Let’s say you want to share your data with the world or use the data that others share with the world. How to get started? A pragmatic way is to use tabular data packages.

What’s a tabular data package?

Tabular Data Package is a simple structure for publishing and sharing tabular data with the following key features:

  • Data is stored in CSV (comma separated values) files
  • Metadata about the dataset both general (e.g. title, author) and the specific data files (e.g. schema) is stored in a single JSON file named datapackage.json which follows the Data Package format

(Source: Tabular Data Packages, Open Knowledge Foundation)

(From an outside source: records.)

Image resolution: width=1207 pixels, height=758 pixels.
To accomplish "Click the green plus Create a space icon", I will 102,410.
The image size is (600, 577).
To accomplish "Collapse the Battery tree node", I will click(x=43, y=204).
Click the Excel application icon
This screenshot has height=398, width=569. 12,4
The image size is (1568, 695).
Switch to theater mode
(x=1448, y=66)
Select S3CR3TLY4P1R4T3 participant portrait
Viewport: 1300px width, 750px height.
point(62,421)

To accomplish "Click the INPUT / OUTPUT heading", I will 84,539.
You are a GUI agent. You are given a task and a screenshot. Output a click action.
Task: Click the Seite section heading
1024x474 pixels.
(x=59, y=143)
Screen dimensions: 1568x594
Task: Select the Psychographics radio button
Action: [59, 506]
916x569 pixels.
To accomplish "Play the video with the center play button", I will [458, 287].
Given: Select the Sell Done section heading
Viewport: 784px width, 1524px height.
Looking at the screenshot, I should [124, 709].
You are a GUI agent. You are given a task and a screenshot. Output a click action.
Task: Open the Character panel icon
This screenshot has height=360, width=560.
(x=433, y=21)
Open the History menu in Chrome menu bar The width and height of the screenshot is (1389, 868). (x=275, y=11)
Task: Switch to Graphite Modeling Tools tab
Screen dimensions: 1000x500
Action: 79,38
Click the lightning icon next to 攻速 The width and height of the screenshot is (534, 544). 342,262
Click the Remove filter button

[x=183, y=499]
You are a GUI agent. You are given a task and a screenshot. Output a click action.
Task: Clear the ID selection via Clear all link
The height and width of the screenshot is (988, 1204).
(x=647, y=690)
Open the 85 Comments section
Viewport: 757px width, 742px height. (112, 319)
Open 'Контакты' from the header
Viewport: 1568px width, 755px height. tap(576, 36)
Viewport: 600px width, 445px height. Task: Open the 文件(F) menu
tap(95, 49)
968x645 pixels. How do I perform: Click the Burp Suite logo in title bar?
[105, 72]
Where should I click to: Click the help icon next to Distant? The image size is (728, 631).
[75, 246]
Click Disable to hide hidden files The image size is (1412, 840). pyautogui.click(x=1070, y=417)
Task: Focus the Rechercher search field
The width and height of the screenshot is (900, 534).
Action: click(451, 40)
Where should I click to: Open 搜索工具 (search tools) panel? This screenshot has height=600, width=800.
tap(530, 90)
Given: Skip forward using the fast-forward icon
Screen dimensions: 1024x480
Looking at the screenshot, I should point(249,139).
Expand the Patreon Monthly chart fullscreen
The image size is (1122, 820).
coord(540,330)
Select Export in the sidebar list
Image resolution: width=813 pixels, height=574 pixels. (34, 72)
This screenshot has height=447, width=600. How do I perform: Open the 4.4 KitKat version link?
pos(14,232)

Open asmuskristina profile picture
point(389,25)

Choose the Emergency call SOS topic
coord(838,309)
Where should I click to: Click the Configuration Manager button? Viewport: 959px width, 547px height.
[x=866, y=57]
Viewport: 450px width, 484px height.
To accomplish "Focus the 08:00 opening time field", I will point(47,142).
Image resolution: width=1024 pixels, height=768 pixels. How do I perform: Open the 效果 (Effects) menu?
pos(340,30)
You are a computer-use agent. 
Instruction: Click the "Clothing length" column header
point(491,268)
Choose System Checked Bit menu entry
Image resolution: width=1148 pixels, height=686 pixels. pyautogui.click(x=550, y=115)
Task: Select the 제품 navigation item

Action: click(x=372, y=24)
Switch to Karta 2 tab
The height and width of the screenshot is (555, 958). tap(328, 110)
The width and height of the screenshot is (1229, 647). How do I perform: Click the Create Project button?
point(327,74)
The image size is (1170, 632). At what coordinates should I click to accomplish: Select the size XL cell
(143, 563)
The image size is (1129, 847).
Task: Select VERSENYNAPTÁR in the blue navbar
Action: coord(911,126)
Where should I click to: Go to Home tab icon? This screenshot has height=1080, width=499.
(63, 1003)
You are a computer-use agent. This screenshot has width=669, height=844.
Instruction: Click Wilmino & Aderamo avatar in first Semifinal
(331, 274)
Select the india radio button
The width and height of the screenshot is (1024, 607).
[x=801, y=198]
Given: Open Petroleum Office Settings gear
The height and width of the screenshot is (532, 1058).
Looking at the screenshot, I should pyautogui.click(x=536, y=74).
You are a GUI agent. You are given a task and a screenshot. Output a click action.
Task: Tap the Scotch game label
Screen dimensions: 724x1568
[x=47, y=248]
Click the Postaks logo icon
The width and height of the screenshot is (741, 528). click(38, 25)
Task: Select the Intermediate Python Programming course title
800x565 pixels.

Here’s a minimal example of a tabular data package holding two files, that is, data.csv and datapackage.json:

data.csv:

Brewery,City,Name,Abv
Andechser Klosterbrauerei,Andechs,Doppelbock Dunkel,7%
Augustiner Bräu München,München,Edelstoff,5.6%
Bayerische Staatsbrauerei Weihenstephan,Freising,Hefe Weissbier,5.4%
Brauerei Spezial,Bamberg,Rauchbier Märzen,5.1%
Hacker-Pschorr Bräu,München,Münchner Dunkel,5.0%
Staatliches Hofbräuhaus München,München,Hofbräu Oktoberfestbier,6.3%
...

datapackage.json:

{
  "name": "beer",
  "resources": [
    {
      "path": "data.csv",
      "schema": {
        "fields": [ { "name": "Brewery",   "type": "string" },
                    { "name": "City",      "type": "string" },
                    { "name": "Name",      "type": "string" },
                    { "name": "Abv",       "type": "number" } ]
      }
    }
  ]
}

Where to find data packages?

For some “real world” examples see the Data Packages Listing at the Open Knowledge Foundation (OKFN) site for a start. Tabular data packages include:

Name Comments
country-codes Comprehensive country codes: ISO 3166, ITU, ISO 4217 currency codes and many more
language-codes ISO Language Codes (639-1 and 693-2)
currency-codes ISO 4217 Currency Codes
gdb Country, Regional and World GDP (Gross Domestic Product)
s-and-p-500-companies S&P 500 Companies with Financial Information
un-locode UN-LOCODE Codelist

and many more.

What’s the datapak gem?

Now the questions is how to work with tabular data packages in Ruby. Let’s try the datapak gem.

require 'datapak`

Datapak.import(
  's-and-p-500-companies',
  'gdb'
)

Using Datapak.import will:

1) download all data packages to the ./pak folder

2) (auto-)add all tables to an in-memory SQLite database using SQL create_table statements via ActiveRecord migrations e.g.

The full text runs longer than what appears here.